Best Models for OpenClaw in 2026: Complete Guide

Which LLM works best with OpenClaw? We tested Claude, GPT, Gemini, and local Ollama models across real agent tasks. Find the best model for your budget and use case.

Last week, a developer on Reddit posted their OpenClaw API bill: $47 in a single day. Their agent was running Claude Opus for everything — including tasks that a $0.15/M-token model handles just fine. The week before, another user complained that their local Llama 8B model kept stalling mid-task, forcing them to restart every third command.

Both problems have the same root cause: picking the wrong LLM model for OpenClaw.

Unlike a simple chatbot where model choice barely matters, OpenClaw runs multi-step autonomous loops. Your agent might chain 8-12 tool calls in a single session — reading files, calling APIs, writing code, sending messages. If the model loses context at step 6 or fumbles a function call, the entire chain breaks. An overpowered model drains your API budget in minutes; an underpowered one fails mid-task.

This guide breaks down exactly which models to use for which tasks, based on real-world testing, community consensus, and current pricing data (March 2026).
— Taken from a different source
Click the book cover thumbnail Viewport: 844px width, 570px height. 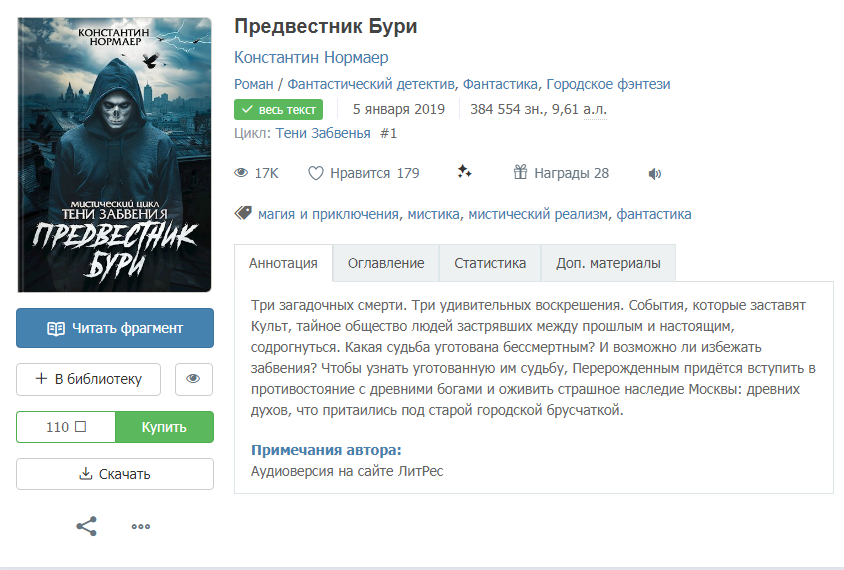(x=114, y=155)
Whether you're optimizing for cost, capability, or privacy — you'll find your answer here.

TL;DR — Quick Picks

Best Overall: Claude Sonnet 4 — $3/$15 per M tokens, handles 80% of tasks
Best for Coding: Claude Opus 4.5 — $15/$75, best multi-file debugging
Best for Research: Gemini 3 Pro — $1.25/$10, 1M+ token context window
Best Budget: GPT-4o-mini — $0.15/$0.60, 20x cheaper than Sonnet
Best Free/Local: Qwen3.5 27B via Ollama — $0, matches GPT-5 Mini on SWE-bench
Best for Privacy: Qwen3 Coder or Llama 3.3 70B — open-source, self-hostable

What Is OpenClaw (and Why Model Choice Matters)

OpenClaw (formerly Clawdbot) is a free and open-source AI agent developed by Austrian developer Peter Steinberger. It hit 100,000 GitHub stars in February 2026 — one of the fastest-growing open-source projects in AI history. In February 2026, Steinberger joined OpenAI to continue his work on autonomous agents at a larger scale.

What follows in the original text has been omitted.